Start of Block
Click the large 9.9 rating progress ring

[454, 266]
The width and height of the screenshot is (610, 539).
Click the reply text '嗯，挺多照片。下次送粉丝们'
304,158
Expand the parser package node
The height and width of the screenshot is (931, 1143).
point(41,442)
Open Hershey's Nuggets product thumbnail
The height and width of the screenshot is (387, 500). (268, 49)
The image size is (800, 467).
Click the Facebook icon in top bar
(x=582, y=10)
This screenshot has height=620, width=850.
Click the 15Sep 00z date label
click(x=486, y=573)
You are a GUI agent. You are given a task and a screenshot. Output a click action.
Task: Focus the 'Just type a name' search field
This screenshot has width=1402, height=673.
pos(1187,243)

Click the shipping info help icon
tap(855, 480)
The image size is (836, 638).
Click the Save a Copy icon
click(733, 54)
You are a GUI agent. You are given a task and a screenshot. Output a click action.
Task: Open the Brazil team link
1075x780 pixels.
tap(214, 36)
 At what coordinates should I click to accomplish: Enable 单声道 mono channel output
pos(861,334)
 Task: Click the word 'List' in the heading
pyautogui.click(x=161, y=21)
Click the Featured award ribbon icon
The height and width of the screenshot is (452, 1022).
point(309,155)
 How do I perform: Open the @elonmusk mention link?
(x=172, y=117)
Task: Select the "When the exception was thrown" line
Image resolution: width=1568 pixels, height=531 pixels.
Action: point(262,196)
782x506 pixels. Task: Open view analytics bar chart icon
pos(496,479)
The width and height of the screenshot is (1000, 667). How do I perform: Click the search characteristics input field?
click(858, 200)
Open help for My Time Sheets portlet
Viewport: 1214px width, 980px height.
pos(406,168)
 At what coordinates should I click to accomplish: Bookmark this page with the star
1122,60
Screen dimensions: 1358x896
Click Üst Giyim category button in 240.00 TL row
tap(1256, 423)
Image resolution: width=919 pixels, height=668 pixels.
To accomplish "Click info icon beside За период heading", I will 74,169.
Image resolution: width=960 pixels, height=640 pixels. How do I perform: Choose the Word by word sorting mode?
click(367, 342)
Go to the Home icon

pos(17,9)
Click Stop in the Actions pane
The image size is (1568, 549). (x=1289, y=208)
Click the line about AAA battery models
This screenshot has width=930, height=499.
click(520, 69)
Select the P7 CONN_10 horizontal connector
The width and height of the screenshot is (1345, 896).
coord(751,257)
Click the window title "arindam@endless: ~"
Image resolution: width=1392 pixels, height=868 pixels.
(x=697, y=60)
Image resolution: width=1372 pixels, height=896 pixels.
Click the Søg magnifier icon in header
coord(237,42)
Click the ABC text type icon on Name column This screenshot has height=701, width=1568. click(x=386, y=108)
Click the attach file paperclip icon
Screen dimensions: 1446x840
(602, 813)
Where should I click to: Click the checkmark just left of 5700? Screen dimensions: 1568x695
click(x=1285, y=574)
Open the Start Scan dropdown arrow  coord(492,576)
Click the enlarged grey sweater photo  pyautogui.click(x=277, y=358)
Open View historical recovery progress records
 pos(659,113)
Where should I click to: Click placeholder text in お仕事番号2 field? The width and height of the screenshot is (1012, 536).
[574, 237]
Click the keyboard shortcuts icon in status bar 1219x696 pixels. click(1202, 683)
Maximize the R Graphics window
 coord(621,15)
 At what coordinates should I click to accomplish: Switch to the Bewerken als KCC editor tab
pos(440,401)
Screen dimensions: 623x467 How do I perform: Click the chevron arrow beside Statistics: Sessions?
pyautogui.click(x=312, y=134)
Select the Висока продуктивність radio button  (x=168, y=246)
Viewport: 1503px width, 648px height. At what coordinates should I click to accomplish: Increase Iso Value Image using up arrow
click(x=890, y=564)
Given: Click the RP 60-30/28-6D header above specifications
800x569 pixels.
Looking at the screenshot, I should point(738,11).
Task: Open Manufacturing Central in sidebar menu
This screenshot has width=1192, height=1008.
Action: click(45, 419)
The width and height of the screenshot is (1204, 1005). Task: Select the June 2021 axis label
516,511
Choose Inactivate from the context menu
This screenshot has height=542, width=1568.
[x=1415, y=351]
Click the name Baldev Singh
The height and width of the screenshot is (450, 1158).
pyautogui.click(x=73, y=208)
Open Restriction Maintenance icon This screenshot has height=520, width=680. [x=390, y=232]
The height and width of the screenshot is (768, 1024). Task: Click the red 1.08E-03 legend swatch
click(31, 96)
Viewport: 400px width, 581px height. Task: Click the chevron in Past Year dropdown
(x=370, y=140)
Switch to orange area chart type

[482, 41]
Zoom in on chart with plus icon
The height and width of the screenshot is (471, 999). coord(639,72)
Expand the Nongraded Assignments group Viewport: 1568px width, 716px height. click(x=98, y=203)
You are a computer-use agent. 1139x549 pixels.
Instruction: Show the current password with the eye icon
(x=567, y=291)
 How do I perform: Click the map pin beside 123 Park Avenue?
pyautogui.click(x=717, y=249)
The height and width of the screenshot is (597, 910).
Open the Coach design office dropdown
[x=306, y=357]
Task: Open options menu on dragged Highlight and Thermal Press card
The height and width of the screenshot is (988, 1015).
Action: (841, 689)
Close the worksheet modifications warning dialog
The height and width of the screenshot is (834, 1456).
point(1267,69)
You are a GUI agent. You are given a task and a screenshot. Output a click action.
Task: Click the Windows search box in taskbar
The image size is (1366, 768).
End of Block
» **Problem requirements**: Please restate the records word for word. Go from the first line to the line with "Task: Open the Brazil team link" and include both.

» **Task solution**:
Click the large 9.9 rating progress ring

[454, 266]
The width and height of the screenshot is (610, 539).
Click the reply text '嗯，挺多照片。下次送粉丝们'
304,158
Expand the parser package node
The height and width of the screenshot is (931, 1143).
point(41,442)
Open Hershey's Nuggets product thumbnail
The height and width of the screenshot is (387, 500). (268, 49)
The image size is (800, 467).
Click the Facebook icon in top bar
(x=582, y=10)
This screenshot has height=620, width=850.
Click the 15Sep 00z date label
click(x=486, y=573)
You are a GUI agent. You are given a task and a screenshot. Output a click action.
Task: Focus the 'Just type a name' search field
This screenshot has width=1402, height=673.
pos(1187,243)

Click the shipping info help icon
tap(855, 480)
The image size is (836, 638).
Click the Save a Copy icon
click(733, 54)
You are a GUI agent. You are given a task and a screenshot. Output a click action.
Task: Open the Brazil team link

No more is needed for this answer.